The official media stitched them up as "economic", i.e. against the draft budget, but this is simply not true. There is almost no young person between 20 and 35 who has gone to protest against the dividend tax, the increased social security threshold or the shameless financial tolerance of the bureaucracy. No, the protest has an almost specific addressee, similar to the one from the summer of 2013, which, however, let me remind you, returned Borisov to power, albeit in a first "assembly" with the democratic forces, then supposedly united as the "Reformer Bloc".
Now questions arise: is there a way to harness this Gen Z energy for a decisive change in the status quo? My answer is "rather not". I firmly believe that until the working poor in the countryside get decidedly angry, it is unlikely that anything will change. And by "decidedly" I understand that they are taking the whips - I'm talking about the semi-serfs and the civil servants - which also seems incredible to me, because, as we know from the April Uprising, it is almost impossible to abandon your semi-settled life, which literally depends on the government, let alone go out to the square to push the same government that feeds you.

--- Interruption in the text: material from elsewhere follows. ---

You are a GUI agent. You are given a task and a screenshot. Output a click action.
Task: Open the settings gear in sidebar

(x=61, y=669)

Of course, I also saw positives - especially in terms of the fact that the protest is now completely on smartphones, I even thought of calling it "iProtest". For the first time, it seemed that all types of colors of the nation protested. Here the second, seemingly Parmenidean question arises - against what, against what, against whom? The easiest thing to say is that it is specifically against Delyan Peevski, but that would be a simplification. The problem is the system itself, which allows a group of oligarchs to wrest power from Boyko Borisov.
Who will win from the protest - PP-DB or Radev?

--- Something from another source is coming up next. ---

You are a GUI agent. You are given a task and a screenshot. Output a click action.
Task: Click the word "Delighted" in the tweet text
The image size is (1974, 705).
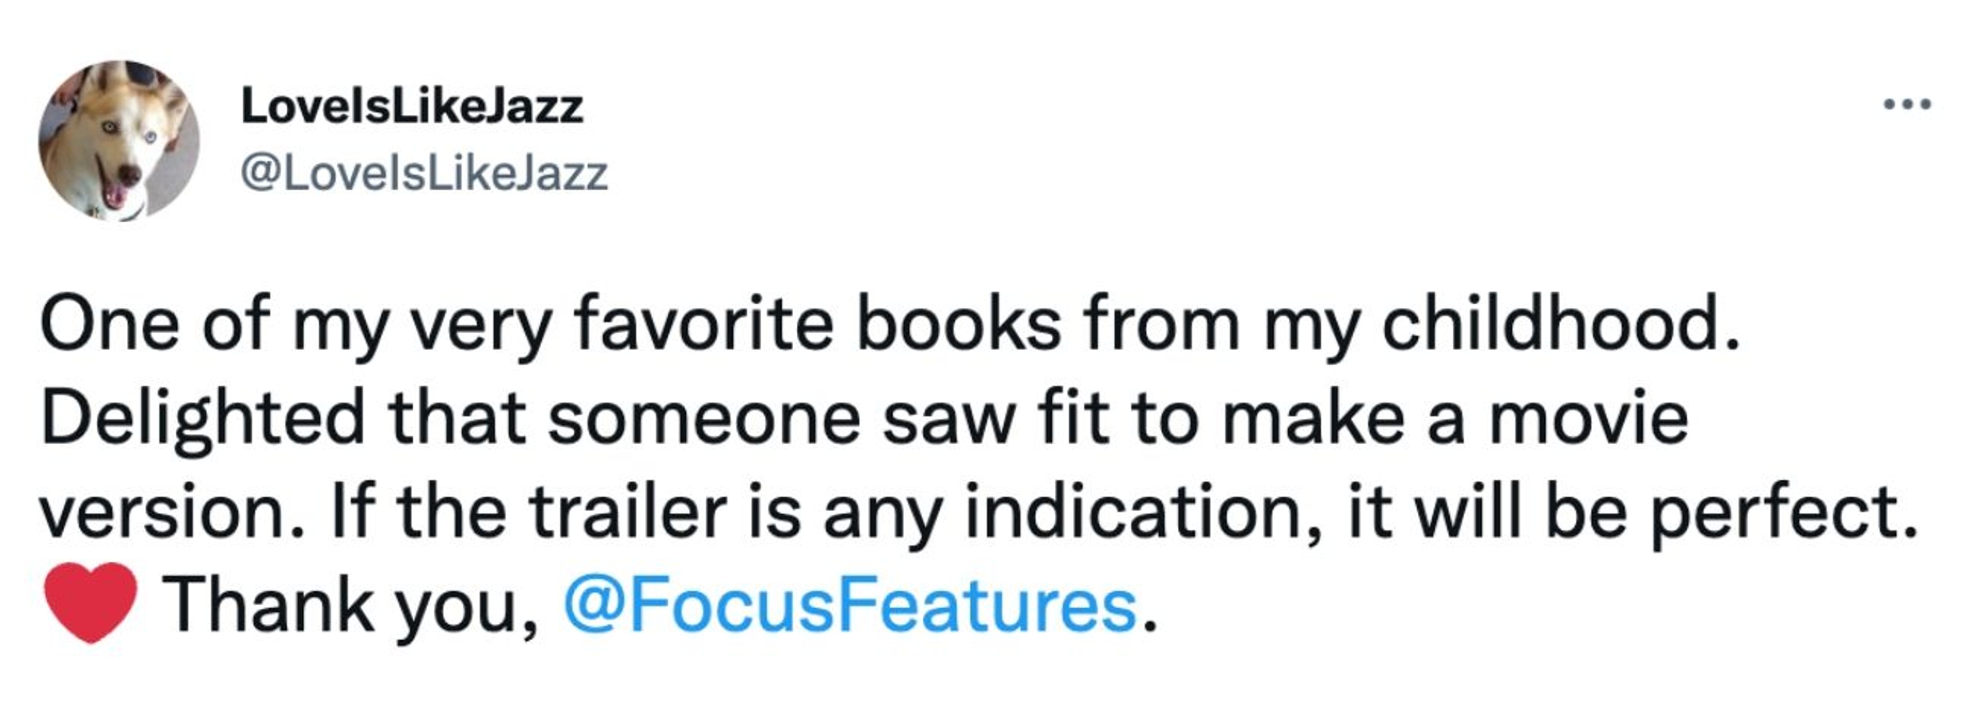coord(203,418)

However, if the protest becomes really important, continues and succeeds, it will topple this government dominated by Borisov and Peevski. And here comes the most important caveat: let it not happen that the pure energy of Gen Z pushes the pro-Soviet Rumen Radev to power. The leaders of PP-DB have already shown that they are unlikely to raise their support just because of the big protest. That is why I said that until they incite and raise the people from the masses in the places, they will remain half-grown.
Just imagine a person in a small town or village, especially if he is young, defeated by GERB, and now by "New Beginning", how he identifies with Asen Vassilev, Mirchev and General Atanasov. It is clear that with these leaders it will not work. They are far from the height of the task that the protesters set for them. As long as this is the case, it will be difficult for them to exceed 15%. The point of the PP-DB is not to give this protest to Radev, with whom they are in a special and supposedly oppositional concubine.
And maybe something else: to stop this budget, which is like the revenge of the well-fed (at the expense of the hungry); take advantage of the complete collapse of social norms online. But also note the notorious young people who will knock you down relatively soon while shouting "6-7".
Let's not "spend" this generation either
For a philosophical finale: I thought I would tell you about great thinkers like David Hume and Arthur Schopenhauer, who in another context reflected on the culture of protest. However, it seemed to me that my eternal epistemology in this case did not work.
I see something new and Pythagorean in this protest and I think and worry that we will not "spend" this new generation, brilliant in its lack of fear of all "fat". This is not Andreshko's dream to overthrow the power, this looks beautiful and brings the necessary youthful energy. Plus the online ghettos, which contain protest. Right in the nines, if you allow me to make you laugh.